Lifelikes, and they’re actually spelled that way in this several-centuries-in-Earth’s-future story, have three laws as, basically, cyborgs, known as The Three Laws of Robotics. Basically, they as a robot cannot harm another human being, must follow orders of human beings, and must protect its own existence if in danger. Hence the slogan, “Your Life Is Not Your Own”. Eve Carpenter is not one of these robots. She lives in Dregs with her grandpa Silas. She scavenges for parts and competes in the WarDome for extra credit, with her little robot friend Cricket, her human friend Lemon, and her robot dog Kaiser. Then one day, the four of them come across an android in a junkpile and when they think they can get some extra stuff on him, he awakens and recognizes Eve, though he’s calling her a different name, and as the world around her splits because of this rather handsome robot, she realizes there’s some sort of manmade virus that negates the function of robots being required to follow those laws, and the people who are after this virus may be after her and her grandpa, and she might be one of the main reasons all this is happening. Thus, we have the first in Jay Kristoff’s now finished LIFEL1K3 trilogy.
You know, I have said that, as a devout reader and reviewer, the most important part of a book is its ending because it is where loose ends either get tied or stay slumped, and things are either wrapped up or given a cliffhanger for the next one. In other words, the ending tends to be the part the most affecting of the final grades I give books, because it’s what I’ll think about the most after I put it all down. But after reading LIFEL1K3, I might have to eat those words. I think the beginning is the most important now. I already felt it was especially important to reluctant readers because obviously it’s the first thing they’ll witness, and it could either suck them into the story or get them to forget it and throw it away. For a fair bit of people, if you don’t have a good way to pull them in, they won’t stick around for the incredible conclusion. And LIFEL1K3’s first chapter is spectacularly written as Eve goes into battle to try and make rent. Too spectacularly. I knew nothing about this Eve, I knew nothing about her financial situation, her hopes, her fears, her taste in music; I knew nothing except that she must be quite the auto nut. With all the parts, the maneuvers, the strange words, I was instantly exhausted, with no emotional connection to the characters making me want to pay attention. Doesn’t help that it’s written in third person. Third person works for various books and authors, but here it’s a lot harder to convey Eve’s emotions as she fights against…whatever that was. After that chapter, she walks home with her companions, allowing some of what I was looking for, but it was still going pretty heavy with all the techno-jumbo.

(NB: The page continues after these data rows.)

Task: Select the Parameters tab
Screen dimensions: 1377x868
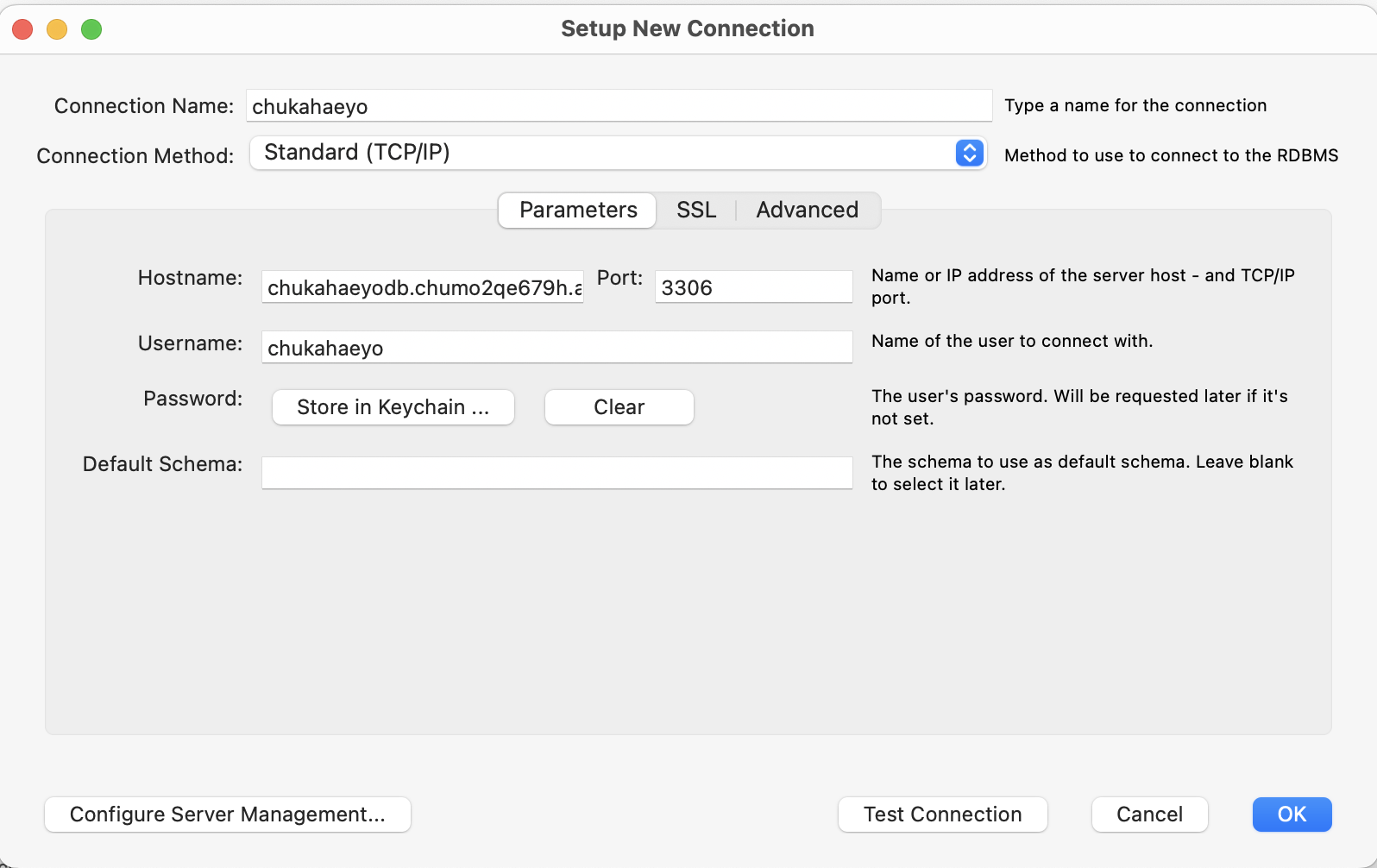Action: [x=578, y=210]
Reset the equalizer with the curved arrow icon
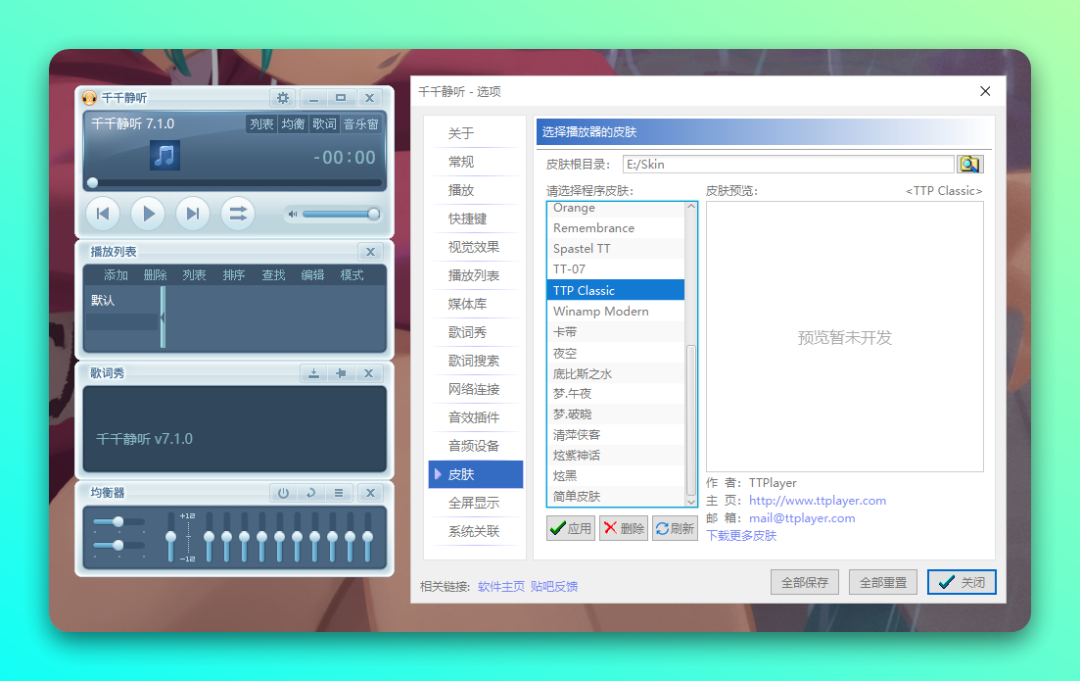The image size is (1080, 681). tap(311, 493)
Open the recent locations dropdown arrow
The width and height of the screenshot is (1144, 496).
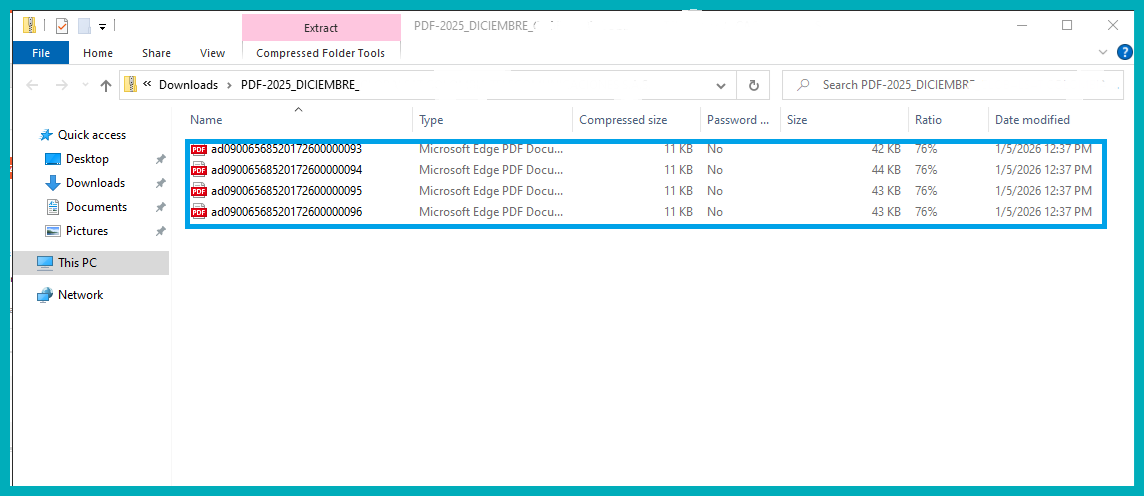coord(83,86)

Kristoff and his wife Amie Kaufman did a similar grand entrance with Illuminae, and because of that I began that Files-themed novel dreading it, especially its advertising of 599 big pages. After the first 30 pages I thought it might end up the biggest disappointment ever. But I in the end awarded that book three stars out of four and went on to devour the other two in the series because it knew when to switch gears from all the exposition and knowledge-dumping and focus on the simple battleship chase and the corruption on board as Kady and Ezra navigate their situation on the separated ships. The art was out of this world too.
LIFEL1K3 is so devout to describing the gears and grids of this place that there’s no problem picturing this place. Beth Revis was right in her praise of this book, in that the world would probably kill her, as it would kill me. I felt like I was in a world that reeked of car oil, smog and copper. But here, if you want to feel like you’re completely understanding what’s going on, you need to take the time to read slowly and carefully, even during innocent dialogue where I was worried if I rushed through I’d miss something and become even more lost. I felt there were just things I wasn’t absorbing properly during so much of this book, and I couldn’t have it in me to give my all.

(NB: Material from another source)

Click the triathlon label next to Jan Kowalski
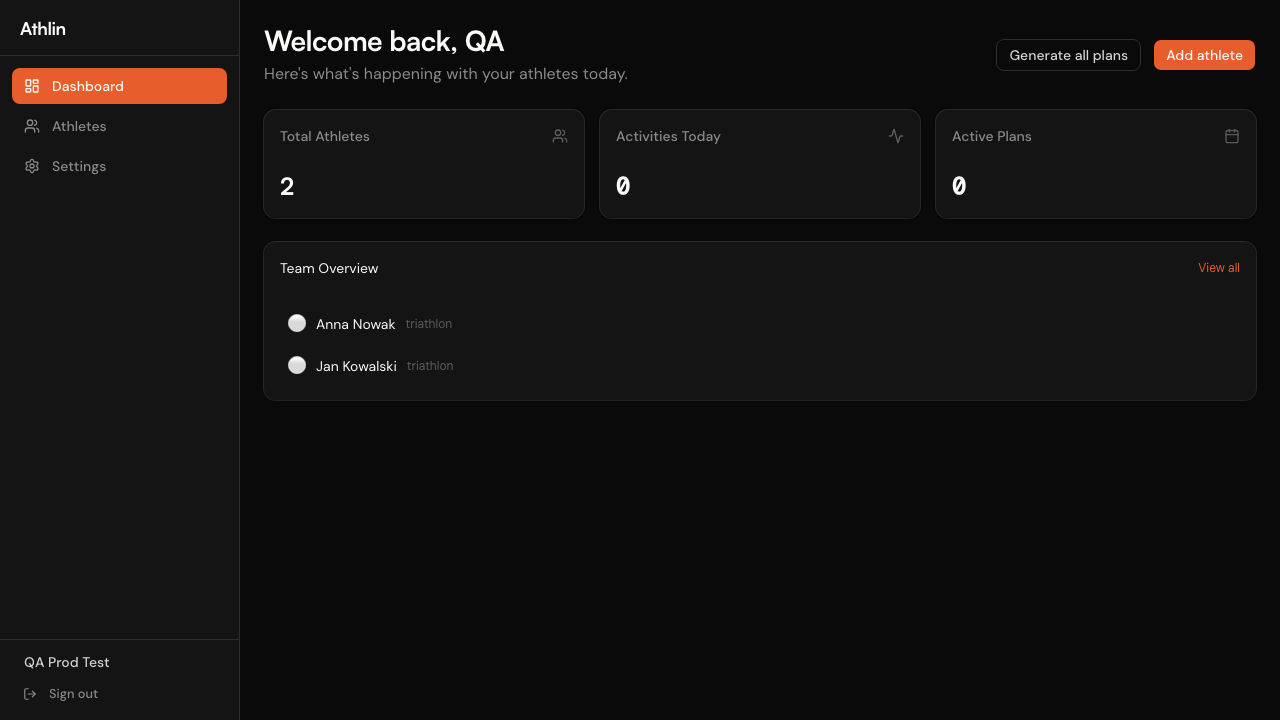Screen dimensions: 1280x720 click(429, 365)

Is this book fast-paced or slow-paced? I don’t know, honestly. The characters travel a fair bit. They go across various cities and slums, and even get swallowed by a man-made kraken figure built to clean up ocean gunk. That’s a new one. And there are lots of fights and explosions. But it’s a fast-paced story that doesn’t feel fast-paced. Jay Kristoff really amazed me with his work on Illuminae, Gemina and Obsidio, but here, the book really fell on its face. I can only imagine how much better I’d have found it if I was welcomed in at the door.